• Text block:
────────────────────

My first try at Nanowrimo was in 2006. I began at the beginning and kept writing until the end. I named each day's work as 'Session #(Day)'. Here is a snippet of "The Silk Dragon". This story had no fixed plot, but it grew and grew. At about 10K words, I ran out of things to write about, so I did what any young mother did...incorporated what was on the television at the time. The Wiggles, Dora the Explorer, Blue's Clues. Whatever works, works. So this fantasy story incorporated all sorts of fantastic elements that shouldn't have worked together, but somehow did. A quest, a Chosen One, dragons, a Bad Guy to defeat, historical personages (Abe Lincoln and Mark Twain. With Dragons), a Singing Map, a Norse warrior (Freya) and an Aztec princess. Oh, and Clara Barton and Steve Irwin.
And I made it over 50K, barely. 50,018.
Yeah, I still laugh whenever I dig it up and read it. I kept writing, no matter how nonsensical it was or how completely crazy it sounded. 'Write now, edit later'. The strange thing is that I decided to leave it as is and not edit it. After all, who would be interested in reading such a mish-mash?

────────────────────

• Stored data:
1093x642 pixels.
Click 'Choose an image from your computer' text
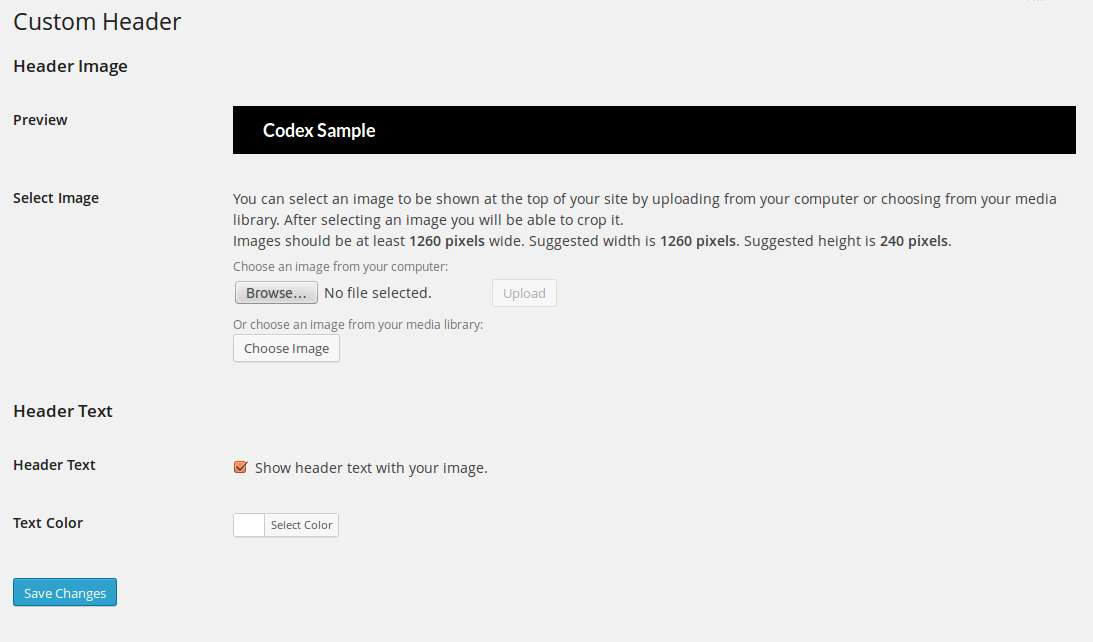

────────────────────

• Job 1: In the Nanowrimo post, what final word count did the writer reach?
• Job 2: Repeat the passage of the Nanowrimo post starting with "Yeah, I still" and going on through "such a mish-mash?".
The listing above comes from a separate source unrelated to the Nanowrimo post.

• Written reply 1: 50,018 words.

• Written reply 2:
Yeah, I still laugh whenever I dig it up and read it. I kept writing, no matter how nonsensical it was or how completely crazy it sounded. 'Write now, edit later'. The strange thing is that I decided to leave it as is and not edit it. After all, who would be interested in reading such a mish-mash?